Supply just started carrying an array of prints from Ottoline, the London-based Dutch design house, and they have flown off the shelves. "Her color combos are fresh and unique, yet her patterns are bold and sophisticated at the same time,” she says.
Abigail Borg, a British designer, takes a UK spin with both large- and small-scale patterns with tone-on-tone, bright blue, pink, and green hues as exhibited in her Polka, Foxtail Lily, and Feverfew designs. Louise Jones, an Australian designer, also looks to her environment for inspiration, showcasing wildflowers from Alice Springs and native plants from Wilson’s Promontory in Southeast Victoria in her pieces.
People are really drawn to these florals with a traditional bend. It’s a return to elaborate design.
“It’s the color offerings that are making these botanical prints modern again,” Jenschke adds. Then there’s Lulie Wallace, who epitomizes the grandmillennial style in her Eila, Bea, Julia, and Georgia patterns.
Then, there are the ever-popular designs from Voutsa. “All of his patterns just came out with over-the-top florals and big polka dots,” she says. Voutsa recently collaborated with fashion designer Brandon Maxwell, and the Audrey, a bold polka dot pattern, can be seen in Maxwell's Resort 2022 collection. It comes in six color offerings, but the multicolored dot has been the most unexpected pick for Jenschke.
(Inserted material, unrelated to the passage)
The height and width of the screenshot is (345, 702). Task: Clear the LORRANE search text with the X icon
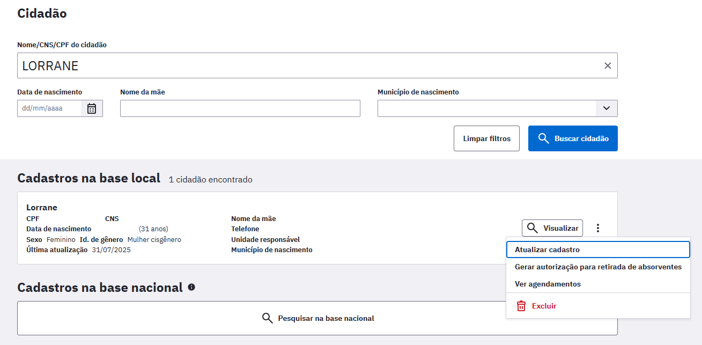(x=608, y=65)
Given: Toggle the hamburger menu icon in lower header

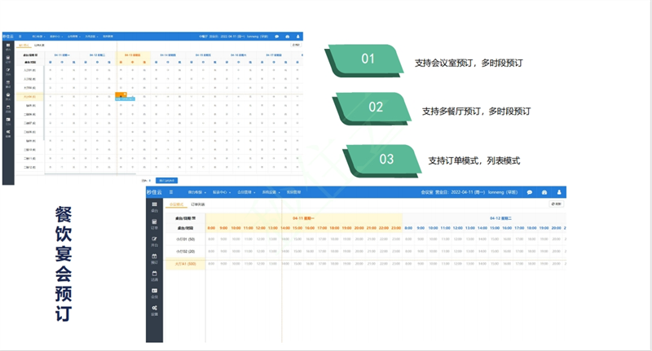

Jenschke’s other favorites are those from The Lawns. “The striped grasscloth is offered in ochre, cigar, a beautiful rust color, and cabana, a sage green, and teal,” she says. “We haven’t seen those color combinations in a while.”
While Voutsa and The Lines hit the mark in dots and stripes, Ottoline also has graphic squiggles like the Madam Ziggle wallpaper in pink and green, Sporty Stripes in saffron and Moroccan Stripes print. For those wanting vibrant geometric prints, Annie Coop offers bold stripes and equally bold color with her Almo pattern in olive and alabaster and Faro in apricot and red.
“We sell an equal amount of wallpaper and fabric, but what has changed in the design world is that pattern and color are now easier for people to wrap their heads around,” she says. “I see people that are now gravitating toward something that they wouldn't have before. Wallpaper is mainstream again.”